Bevor sich jetzt reihenweise Mattebewohner und Bernverfechter angegriffen fühlen und aus Rache den Touristen vor dem Zytglogge die Bauchtäschchen vom Nabel klauen, muss gesagt werden: Tein S aus Toronto findet sehr wenige Dinge gut. Sein Kommentar zum Bundeshaus lautet: “Nackte Kinder tanzen im Wasser, welches dreckig und übelriechend ist”. Doch auch wenn Tein S mit seinen Unmutsbekundungen in der Minderzahl ist: Berns Touristen sind um markige Voten im Allgemeinen nicht verlegen. Bern ist laut Chris B aus Diessenhofen etwa Stätte des «worst museum in Europe» (Alpines Museum). Und auffällig oft wird angesichts des Zytglogge der Vergleich mit der imposanten Prager Rathausuhr bemüht. Ein Vergleich, dem das hübsche Berner Uhrwerk offenbar nicht ohne weiteres standhält.
Wer jetzt bereits den Wegzug aus Bern erwägt, nach Prag oder Toronto vielleicht, sollte nichts überstürzen. Freilich finden viele Touristen die Bundeshauptstadt durchaus gewinnend. Von echten Liebesanwandlungen gar zeugen manche Voten. Sie sind geeignet, den aufkeimenden Winterkoller im Handumdrehen zu beheben. Was leben wir doch in einer schönen Stadt: In einer mit «der schönsten und kompaktesten Altstadt in Europa». In einer mit «diesen netten und höchst interessanten Tieren», namentlich Bären. In einer mit einem «einfach nur tollen» Bahnhof. Balsam.

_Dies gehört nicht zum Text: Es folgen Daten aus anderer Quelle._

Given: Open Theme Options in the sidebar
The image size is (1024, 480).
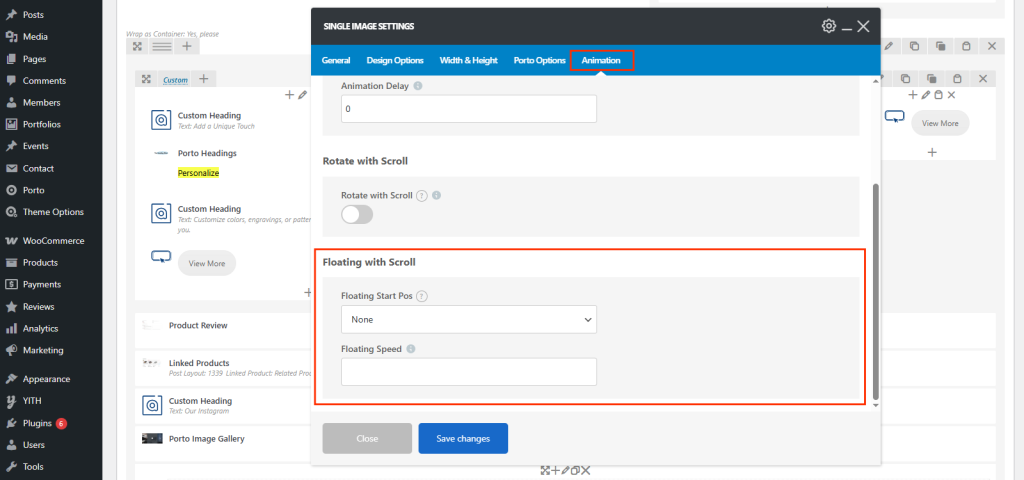Looking at the screenshot, I should click(53, 212).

Den allerdringlichsten Beweis, weshalb Bern nicht nur eine Reise lohnt, sondern eventuell sogar eine feste Postadresse, erbringen allerdings die Bernerinnen und Berner selbst. Nicht wenige fühlen sich bemüssigt, die Vorzüge Berns für surfende Touristen herauszustreichen: So stammen drei der letzten acht «Bewertungen von Reisenden» zur Berner Altstadt von begeisterten Einwohnern.
Ob diese «Reisenden» Teil einer ausgeklügelten PR-Offensive sind und allenfalls gar auf der Lohnliste des städtischen Präsidialdirektion stehen, oder ob dieses Phänomen auf echtes Fantum zurückzuführen ist, kann hier nicht geklärt werden. Wir hoffen auf Letzteres.